**YOUR GOAL:** Restate word for word the entries below, starting with the line with "You are a computer-use agent. Screen" and continuing through the line with "Select the detailed". Include both of those lines and no others.

+++ PROVIDED RECORDS +++

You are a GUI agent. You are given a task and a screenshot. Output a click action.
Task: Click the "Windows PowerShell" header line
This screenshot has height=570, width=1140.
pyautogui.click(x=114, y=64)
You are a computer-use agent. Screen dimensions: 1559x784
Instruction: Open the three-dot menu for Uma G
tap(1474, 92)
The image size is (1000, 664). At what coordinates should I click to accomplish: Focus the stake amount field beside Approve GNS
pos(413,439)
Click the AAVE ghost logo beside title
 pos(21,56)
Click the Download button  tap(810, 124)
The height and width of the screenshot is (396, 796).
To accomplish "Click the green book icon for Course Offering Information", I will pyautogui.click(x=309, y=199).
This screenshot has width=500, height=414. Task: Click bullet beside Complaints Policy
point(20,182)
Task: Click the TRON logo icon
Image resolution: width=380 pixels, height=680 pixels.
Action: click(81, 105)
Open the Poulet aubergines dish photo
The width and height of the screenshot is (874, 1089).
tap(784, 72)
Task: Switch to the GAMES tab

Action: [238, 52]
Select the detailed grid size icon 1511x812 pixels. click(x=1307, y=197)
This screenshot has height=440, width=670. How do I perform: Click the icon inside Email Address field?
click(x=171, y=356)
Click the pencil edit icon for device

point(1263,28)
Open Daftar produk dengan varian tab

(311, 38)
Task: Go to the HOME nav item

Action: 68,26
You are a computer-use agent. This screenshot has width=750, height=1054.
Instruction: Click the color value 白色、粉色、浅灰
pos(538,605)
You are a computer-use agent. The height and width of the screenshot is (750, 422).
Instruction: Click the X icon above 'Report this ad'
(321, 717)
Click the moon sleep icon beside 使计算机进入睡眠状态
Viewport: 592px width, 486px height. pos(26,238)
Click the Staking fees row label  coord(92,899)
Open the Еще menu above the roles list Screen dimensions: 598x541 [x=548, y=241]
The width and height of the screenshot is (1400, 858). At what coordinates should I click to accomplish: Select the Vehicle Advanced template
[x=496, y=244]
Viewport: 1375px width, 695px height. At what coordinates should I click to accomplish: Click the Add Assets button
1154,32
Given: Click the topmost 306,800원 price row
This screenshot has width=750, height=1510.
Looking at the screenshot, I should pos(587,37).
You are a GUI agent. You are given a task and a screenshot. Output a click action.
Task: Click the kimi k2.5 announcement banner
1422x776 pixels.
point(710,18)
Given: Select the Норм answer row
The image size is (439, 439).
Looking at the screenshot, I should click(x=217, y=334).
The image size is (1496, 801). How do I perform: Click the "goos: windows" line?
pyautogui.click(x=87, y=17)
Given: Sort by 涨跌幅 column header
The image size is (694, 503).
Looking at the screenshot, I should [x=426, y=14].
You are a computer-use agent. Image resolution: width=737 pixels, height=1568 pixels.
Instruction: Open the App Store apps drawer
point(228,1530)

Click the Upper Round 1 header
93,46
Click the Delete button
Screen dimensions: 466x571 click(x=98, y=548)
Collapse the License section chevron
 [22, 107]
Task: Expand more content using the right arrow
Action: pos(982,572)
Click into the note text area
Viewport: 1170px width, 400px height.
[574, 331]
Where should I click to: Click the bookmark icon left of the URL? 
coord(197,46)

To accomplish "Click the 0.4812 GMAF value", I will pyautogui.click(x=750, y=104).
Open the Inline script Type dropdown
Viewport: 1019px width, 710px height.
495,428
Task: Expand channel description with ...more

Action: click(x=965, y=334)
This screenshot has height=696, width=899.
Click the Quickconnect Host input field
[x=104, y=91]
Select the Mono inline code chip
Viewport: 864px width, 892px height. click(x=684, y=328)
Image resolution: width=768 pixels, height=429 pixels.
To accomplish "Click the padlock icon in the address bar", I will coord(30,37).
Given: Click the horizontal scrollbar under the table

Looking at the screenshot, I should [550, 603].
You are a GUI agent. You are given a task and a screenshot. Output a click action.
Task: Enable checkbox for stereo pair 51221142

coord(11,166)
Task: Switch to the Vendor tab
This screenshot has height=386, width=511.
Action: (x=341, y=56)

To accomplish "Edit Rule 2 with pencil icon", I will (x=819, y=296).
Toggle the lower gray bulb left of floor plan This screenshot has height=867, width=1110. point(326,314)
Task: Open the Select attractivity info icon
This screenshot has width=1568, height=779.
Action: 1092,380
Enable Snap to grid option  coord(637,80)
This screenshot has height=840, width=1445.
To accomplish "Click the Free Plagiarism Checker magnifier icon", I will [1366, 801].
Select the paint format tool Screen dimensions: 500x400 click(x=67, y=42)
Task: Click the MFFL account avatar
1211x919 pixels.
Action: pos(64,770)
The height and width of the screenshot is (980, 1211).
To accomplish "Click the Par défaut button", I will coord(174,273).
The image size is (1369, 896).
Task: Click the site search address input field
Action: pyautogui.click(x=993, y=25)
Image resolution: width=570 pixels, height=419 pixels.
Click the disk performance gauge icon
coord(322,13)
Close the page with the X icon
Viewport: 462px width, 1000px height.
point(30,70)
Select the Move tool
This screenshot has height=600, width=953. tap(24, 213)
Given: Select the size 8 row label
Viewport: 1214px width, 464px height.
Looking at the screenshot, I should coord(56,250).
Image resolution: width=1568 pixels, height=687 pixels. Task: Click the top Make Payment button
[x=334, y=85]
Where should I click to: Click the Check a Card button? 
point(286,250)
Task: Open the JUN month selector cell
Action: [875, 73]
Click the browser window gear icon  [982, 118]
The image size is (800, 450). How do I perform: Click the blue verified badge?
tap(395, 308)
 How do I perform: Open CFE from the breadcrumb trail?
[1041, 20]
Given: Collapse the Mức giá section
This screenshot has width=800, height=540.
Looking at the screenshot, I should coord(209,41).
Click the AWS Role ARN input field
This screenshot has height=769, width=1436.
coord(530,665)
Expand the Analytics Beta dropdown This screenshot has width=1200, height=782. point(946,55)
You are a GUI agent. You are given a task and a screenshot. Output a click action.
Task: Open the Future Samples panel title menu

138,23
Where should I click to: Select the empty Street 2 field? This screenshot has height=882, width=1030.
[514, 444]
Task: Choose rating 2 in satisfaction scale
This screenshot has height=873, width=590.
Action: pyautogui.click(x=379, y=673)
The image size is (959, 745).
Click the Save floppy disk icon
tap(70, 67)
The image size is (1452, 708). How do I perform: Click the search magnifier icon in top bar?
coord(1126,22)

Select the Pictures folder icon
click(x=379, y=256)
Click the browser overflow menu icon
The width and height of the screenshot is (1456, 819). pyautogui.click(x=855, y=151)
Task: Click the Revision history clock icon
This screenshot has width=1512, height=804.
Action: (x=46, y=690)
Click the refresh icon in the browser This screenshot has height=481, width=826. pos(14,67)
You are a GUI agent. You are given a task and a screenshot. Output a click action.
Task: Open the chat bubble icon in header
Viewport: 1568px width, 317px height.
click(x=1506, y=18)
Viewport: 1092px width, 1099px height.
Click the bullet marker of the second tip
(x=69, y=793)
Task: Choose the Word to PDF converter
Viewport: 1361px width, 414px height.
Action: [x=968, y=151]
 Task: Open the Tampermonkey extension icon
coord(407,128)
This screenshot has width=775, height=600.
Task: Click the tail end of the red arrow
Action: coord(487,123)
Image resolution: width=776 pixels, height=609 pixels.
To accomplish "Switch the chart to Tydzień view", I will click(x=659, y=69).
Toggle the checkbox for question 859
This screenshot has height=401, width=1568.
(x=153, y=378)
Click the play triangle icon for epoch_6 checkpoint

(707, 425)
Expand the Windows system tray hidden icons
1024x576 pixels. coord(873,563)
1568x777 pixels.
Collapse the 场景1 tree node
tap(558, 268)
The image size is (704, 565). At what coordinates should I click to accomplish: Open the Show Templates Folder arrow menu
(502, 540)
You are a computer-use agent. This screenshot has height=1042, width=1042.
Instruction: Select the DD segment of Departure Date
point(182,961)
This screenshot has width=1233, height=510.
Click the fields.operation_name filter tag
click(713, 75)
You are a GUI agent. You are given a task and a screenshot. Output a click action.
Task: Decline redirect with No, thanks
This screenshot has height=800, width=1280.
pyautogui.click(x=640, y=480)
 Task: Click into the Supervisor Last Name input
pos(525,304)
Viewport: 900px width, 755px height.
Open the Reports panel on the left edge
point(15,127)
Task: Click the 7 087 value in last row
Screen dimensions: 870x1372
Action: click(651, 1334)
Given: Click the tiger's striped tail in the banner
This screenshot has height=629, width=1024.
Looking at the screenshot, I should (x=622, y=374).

+++

**YOUR RESPONSE:**
You are a computer-use agent. Screen dimensions: 1559x784
Instruction: Open the three-dot menu for Uma G
tap(1474, 92)
The image size is (1000, 664). At what coordinates should I click to accomplish: Focus the stake amount field beside Approve GNS
pos(413,439)
Click the AAVE ghost logo beside title
 pos(21,56)
Click the Download button  tap(810, 124)
The height and width of the screenshot is (396, 796).
To accomplish "Click the green book icon for Course Offering Information", I will pyautogui.click(x=309, y=199).
This screenshot has width=500, height=414. Task: Click bullet beside Complaints Policy
point(20,182)
Task: Click the TRON logo icon
Image resolution: width=380 pixels, height=680 pixels.
Action: click(81, 105)
Open the Poulet aubergines dish photo
The width and height of the screenshot is (874, 1089).
tap(784, 72)
Task: Switch to the GAMES tab

Action: [238, 52]
Select the detailed grid size icon 1511x812 pixels. click(x=1307, y=197)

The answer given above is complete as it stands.